**Text shown**.
[start]

Reputation: 463
I have a big data table called "dt", and I want to produce a data table of the same dimensions which gives the deviation from the row mean of each entry in dt.
This code works but it seems very slow to me. I hope there's a way to do it faster? Maybe I'm building my table wrong so I'm not taking advantage of the by-reference assignment. Or maybe this is as good as it gets?
(I'm a R novice so any other tips are appreciated!)
Here is my code:
library(data.table)
r <- 100 # of rows
c <- 100 # of columns
# build a data table with random cols
# (maybe not the best way to build, but this isn't important)
dt <- data.table(rnorm(r))
for (i in c(1:(c-1))) {
dt <- cbind(dt,rnorm(r))
}
colnames(dt) <- as.character(c(1:c))
devs <- copy(dt)
means <- rowMeans(dt)
for (i in c(1:nrow(devs))) {
devs[i, colnames(devs) := abs(dt[i,] - means[[i]])]
}
Upvotes: 2
Views: 82
Reputation: 333
Not sure if its what you are looking for, but the sweep
function will help you applying operation combining matrices and vectors (like your row means).

[end]

**Recorded data**.
[start]

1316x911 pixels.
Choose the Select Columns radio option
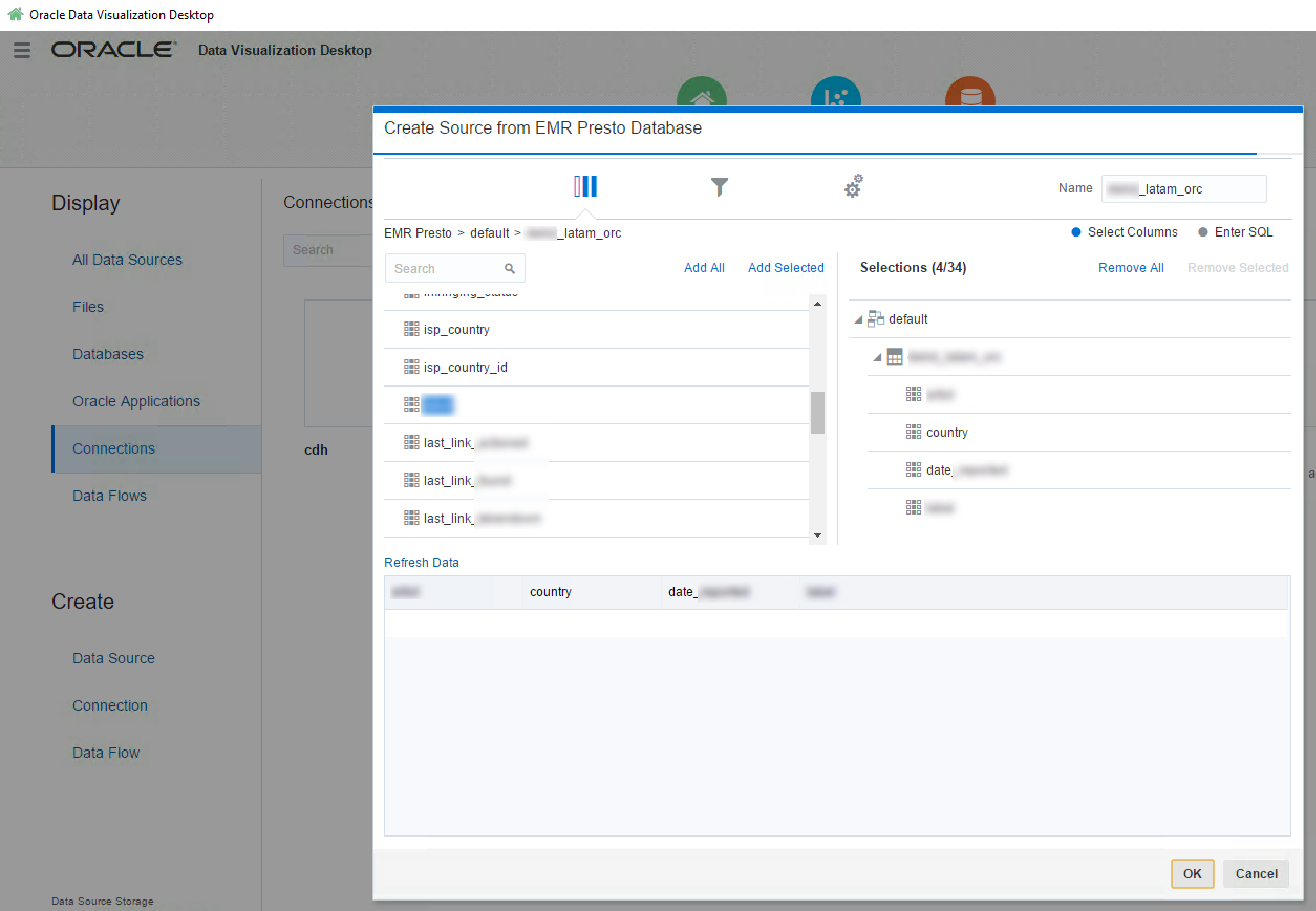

[end]

**Problem to work on**. Decide whether each of these statements agrees with the R data table thread, and answer yes or no for each, quoting the words of the thread that settle it. 1. The posted code builds a table with 100 rows and 100 columns. 2. The poster reports that the code fails to run. 3. The reply points to the apply function.

**Complete output**.
1. Yes: "r <- 100 # of rows" and "c <- 100 # of columns".
2. No: "This code works but it seems very slow to me."
3. No: "Not sure if its what you are looking for, but the sweep"